The documentary, which debuted during last year’s Cannes Film Festival, is near and dear to Gainsbourg’s heart. In French with English subtitles, it’s what Gainsbourg calls “an open love letter” to her mother Jane Birkin, an actress and singer like Gainsbourg herself and the longtime collaborator and muse for her father, the late Serge Gainsbourg. The film – which will be available on digital platforms in time for Mother’s Day weekend – is built on intimate and sometimes difficult conversations between the two, emotionally poignant and at points quietly cathartic.
“It was tricky,” Gainsbourg says Consequence about the project. “I wasn’t clear about it at the start. It was, like, an excuse to be close to her, to film her for the first time. Because I had made my music videos, maybe I was a little more assured that I wanted to continue [directing]. It wasn’t as if I had done nothing before. ”
The impetus for Jane by Charlotte came after the December 2013 death of Gainsbourg’s older half-sister Kate Barry, a noted celebrity photographer and the daughter of Birkin and her first husband, filmmaker John Barry.
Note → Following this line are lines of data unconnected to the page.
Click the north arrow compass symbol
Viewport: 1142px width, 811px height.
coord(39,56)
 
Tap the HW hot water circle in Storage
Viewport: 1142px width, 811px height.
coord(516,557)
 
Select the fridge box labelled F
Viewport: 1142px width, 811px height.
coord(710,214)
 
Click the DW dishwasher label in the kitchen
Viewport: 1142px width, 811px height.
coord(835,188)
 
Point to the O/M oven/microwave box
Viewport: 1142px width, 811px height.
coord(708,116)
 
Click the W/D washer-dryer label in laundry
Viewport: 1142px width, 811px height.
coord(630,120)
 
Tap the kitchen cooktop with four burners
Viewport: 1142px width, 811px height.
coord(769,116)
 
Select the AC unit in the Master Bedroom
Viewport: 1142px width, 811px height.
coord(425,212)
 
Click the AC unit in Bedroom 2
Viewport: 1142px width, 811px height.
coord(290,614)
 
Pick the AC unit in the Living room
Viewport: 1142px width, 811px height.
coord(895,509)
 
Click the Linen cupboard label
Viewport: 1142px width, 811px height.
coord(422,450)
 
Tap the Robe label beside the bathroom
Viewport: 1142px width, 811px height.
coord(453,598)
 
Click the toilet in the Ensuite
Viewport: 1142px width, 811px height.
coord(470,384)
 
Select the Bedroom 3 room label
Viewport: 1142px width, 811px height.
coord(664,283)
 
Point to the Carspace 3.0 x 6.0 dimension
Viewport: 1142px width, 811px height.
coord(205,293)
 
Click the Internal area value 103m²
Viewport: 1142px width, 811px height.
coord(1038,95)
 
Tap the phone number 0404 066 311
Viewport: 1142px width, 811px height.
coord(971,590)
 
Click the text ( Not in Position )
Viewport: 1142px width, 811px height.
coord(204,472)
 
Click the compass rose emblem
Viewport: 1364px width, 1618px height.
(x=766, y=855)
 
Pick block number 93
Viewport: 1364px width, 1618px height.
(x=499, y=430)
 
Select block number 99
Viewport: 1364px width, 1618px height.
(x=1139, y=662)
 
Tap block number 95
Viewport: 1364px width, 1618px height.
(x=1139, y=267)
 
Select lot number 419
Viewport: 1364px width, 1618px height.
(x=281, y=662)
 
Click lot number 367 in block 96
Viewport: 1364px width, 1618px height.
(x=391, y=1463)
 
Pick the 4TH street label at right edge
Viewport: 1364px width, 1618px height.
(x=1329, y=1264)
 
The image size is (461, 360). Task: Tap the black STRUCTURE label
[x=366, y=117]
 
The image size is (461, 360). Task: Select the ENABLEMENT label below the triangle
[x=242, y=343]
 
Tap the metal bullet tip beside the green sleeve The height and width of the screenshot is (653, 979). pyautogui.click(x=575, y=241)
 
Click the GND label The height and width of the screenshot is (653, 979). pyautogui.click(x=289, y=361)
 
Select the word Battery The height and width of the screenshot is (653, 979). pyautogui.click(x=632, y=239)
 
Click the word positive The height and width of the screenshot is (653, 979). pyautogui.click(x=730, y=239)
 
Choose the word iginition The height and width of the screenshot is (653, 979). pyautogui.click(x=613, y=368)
Barry, who’d struggled with substance abuse and addiction, fell from her fourth-floor apartment in Paris, and Gainsbourg has always termed it an accident rather than a suicide.
Following the tragedy, Gainsbourg moved from France to New York, but felt distanced from Birkin. “I felt a need to be close to her again,” Gainsbourg says, so she began the film process in Japan during a stop on Birkin’s The Symphony tour, performing the songs Serge Gainsbourg wrote for her with a full orchestra. Birkin, who was with Gainsbourg from 1968-80 but never married, said yes at first but then had a change of heart.
“I don’t know how I presented it, but it was very vague,” Gainsbourg acknowledges. “Now I know that she said‘ yes ’thinking I was going to do a documentary maybe about her career or something professional… But when it was time to interview her, I really dived in. My first question was about why did we have this shyness towards one another? Why was it not the same with her with Kate and not the same with Lou [Doillon, Gainsbourg’s younger half-sister]? How can she explain that? She took it so badly, and we stopped. ”
As Gainsbourg continues, “She said afterwards that she thought I was asking her to justify herself as a mother, for all the mistakes she had made. She was horrified. ”
The project was revived two years ago, however, when Birkin visited Gainsbourg in New York and agreed to watch the footage of her daughter had shot in Japan along with the interview.